### What is being asked
Use the entries below and reproduce exactly the lines from the one containing "Task: Click the 'Target" down to the one containing "Select the fourth collage layout template", both of them included.
^^^^^^^^
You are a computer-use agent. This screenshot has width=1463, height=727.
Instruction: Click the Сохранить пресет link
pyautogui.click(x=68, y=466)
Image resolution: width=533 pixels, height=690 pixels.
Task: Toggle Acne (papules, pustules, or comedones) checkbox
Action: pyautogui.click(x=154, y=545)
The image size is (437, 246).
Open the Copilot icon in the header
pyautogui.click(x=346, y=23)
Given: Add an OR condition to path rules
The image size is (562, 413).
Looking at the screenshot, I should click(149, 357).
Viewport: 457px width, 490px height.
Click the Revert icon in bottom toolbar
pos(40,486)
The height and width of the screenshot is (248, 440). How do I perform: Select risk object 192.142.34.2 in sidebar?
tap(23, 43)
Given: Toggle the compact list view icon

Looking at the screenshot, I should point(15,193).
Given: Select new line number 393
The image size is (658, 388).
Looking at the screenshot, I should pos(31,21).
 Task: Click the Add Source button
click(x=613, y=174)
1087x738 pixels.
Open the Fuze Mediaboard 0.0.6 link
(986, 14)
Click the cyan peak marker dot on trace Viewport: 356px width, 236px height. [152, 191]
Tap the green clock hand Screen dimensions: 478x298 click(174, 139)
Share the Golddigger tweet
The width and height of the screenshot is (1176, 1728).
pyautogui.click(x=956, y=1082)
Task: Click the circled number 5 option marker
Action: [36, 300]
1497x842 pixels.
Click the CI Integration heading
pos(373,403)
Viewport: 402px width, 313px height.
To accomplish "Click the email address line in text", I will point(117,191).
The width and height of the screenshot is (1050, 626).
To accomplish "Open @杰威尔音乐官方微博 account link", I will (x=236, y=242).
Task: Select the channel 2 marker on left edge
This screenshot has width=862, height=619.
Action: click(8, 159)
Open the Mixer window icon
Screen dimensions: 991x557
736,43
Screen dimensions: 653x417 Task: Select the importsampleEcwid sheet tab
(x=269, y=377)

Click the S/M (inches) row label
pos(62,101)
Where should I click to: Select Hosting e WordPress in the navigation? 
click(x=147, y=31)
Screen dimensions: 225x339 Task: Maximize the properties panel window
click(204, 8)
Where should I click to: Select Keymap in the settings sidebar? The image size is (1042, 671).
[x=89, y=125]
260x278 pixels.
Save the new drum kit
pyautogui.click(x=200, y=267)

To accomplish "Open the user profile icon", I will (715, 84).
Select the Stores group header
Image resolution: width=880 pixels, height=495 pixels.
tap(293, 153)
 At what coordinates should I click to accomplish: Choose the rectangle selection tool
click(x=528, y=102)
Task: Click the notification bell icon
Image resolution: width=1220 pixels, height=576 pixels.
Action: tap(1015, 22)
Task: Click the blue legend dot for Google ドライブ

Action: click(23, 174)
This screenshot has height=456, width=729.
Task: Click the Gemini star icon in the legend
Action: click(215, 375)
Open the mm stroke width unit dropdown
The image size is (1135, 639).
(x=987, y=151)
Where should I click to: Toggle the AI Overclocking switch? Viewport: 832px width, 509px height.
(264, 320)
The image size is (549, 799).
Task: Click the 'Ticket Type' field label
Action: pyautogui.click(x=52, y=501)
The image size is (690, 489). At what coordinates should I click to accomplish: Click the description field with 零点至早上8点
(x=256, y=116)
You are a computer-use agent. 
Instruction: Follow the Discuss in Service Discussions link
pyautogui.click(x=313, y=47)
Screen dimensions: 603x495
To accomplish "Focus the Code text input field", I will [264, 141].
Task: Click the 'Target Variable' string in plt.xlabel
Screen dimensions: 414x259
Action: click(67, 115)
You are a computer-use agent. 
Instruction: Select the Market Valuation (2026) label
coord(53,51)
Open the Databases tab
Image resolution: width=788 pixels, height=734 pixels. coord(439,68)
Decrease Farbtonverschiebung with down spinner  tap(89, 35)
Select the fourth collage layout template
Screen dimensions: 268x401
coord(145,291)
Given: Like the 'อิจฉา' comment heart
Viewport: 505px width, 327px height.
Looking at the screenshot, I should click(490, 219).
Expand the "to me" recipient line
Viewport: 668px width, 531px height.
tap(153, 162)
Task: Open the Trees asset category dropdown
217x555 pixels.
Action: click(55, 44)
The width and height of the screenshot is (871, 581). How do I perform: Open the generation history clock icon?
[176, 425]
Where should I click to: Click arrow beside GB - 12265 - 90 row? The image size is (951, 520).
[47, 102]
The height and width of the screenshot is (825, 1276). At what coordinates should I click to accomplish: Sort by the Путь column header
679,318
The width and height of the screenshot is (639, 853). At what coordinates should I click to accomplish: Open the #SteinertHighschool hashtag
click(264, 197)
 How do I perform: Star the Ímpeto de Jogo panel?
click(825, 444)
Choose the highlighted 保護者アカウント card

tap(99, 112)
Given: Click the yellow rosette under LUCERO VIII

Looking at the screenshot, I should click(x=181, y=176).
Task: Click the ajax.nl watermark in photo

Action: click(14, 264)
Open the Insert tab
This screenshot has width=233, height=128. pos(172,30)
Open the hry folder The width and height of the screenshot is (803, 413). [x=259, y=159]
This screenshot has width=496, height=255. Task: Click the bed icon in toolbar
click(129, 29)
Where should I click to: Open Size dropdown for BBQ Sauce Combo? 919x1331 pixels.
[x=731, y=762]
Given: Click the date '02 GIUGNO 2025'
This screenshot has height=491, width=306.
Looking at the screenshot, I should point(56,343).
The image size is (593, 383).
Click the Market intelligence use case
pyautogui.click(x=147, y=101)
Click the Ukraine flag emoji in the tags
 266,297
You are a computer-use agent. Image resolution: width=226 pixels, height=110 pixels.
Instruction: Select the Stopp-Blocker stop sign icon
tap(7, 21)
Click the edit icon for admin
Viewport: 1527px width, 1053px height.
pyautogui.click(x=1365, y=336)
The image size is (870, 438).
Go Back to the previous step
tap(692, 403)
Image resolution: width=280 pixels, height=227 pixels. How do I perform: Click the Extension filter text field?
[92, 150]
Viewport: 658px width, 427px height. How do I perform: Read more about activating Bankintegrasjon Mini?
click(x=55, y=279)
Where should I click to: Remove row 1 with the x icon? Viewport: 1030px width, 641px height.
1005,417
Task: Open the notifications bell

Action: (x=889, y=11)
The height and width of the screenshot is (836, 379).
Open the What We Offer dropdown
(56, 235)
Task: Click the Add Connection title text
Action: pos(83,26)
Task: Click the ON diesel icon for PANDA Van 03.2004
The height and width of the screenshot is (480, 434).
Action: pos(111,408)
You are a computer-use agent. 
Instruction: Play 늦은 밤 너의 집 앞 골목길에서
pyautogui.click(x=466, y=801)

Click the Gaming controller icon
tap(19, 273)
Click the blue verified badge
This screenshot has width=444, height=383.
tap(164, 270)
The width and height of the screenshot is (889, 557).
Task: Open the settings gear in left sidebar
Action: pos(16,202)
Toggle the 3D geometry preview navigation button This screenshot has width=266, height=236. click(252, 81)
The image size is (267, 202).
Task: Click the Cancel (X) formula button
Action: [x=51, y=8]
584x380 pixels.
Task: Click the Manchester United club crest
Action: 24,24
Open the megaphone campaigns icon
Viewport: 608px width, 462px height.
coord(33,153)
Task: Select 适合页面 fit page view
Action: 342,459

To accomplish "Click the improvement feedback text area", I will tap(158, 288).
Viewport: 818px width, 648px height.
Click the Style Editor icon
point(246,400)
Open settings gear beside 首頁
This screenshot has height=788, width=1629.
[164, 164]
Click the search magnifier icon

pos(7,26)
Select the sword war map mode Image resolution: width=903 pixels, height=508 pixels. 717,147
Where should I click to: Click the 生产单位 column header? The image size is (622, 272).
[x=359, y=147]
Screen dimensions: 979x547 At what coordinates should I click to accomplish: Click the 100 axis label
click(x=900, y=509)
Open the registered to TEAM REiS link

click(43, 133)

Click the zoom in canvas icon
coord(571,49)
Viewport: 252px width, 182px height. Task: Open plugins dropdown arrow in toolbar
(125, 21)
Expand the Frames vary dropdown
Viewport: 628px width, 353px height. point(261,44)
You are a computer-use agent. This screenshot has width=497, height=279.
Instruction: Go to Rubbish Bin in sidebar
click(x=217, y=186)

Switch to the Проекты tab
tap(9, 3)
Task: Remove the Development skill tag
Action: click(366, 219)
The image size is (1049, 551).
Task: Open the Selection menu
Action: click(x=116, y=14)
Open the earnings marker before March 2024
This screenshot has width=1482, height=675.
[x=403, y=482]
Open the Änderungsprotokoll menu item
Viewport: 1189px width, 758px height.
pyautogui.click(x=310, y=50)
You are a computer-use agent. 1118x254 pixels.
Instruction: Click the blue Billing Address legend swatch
^^^^^^^^
### Answer for this exercise
Task: Click the 'Target Variable' string in plt.xlabel
Screen dimensions: 414x259
Action: click(67, 115)
You are a computer-use agent. 
Instruction: Select the Market Valuation (2026) label
coord(53,51)
Open the Databases tab
Image resolution: width=788 pixels, height=734 pixels. coord(439,68)
Decrease Farbtonverschiebung with down spinner  tap(89, 35)
Select the fourth collage layout template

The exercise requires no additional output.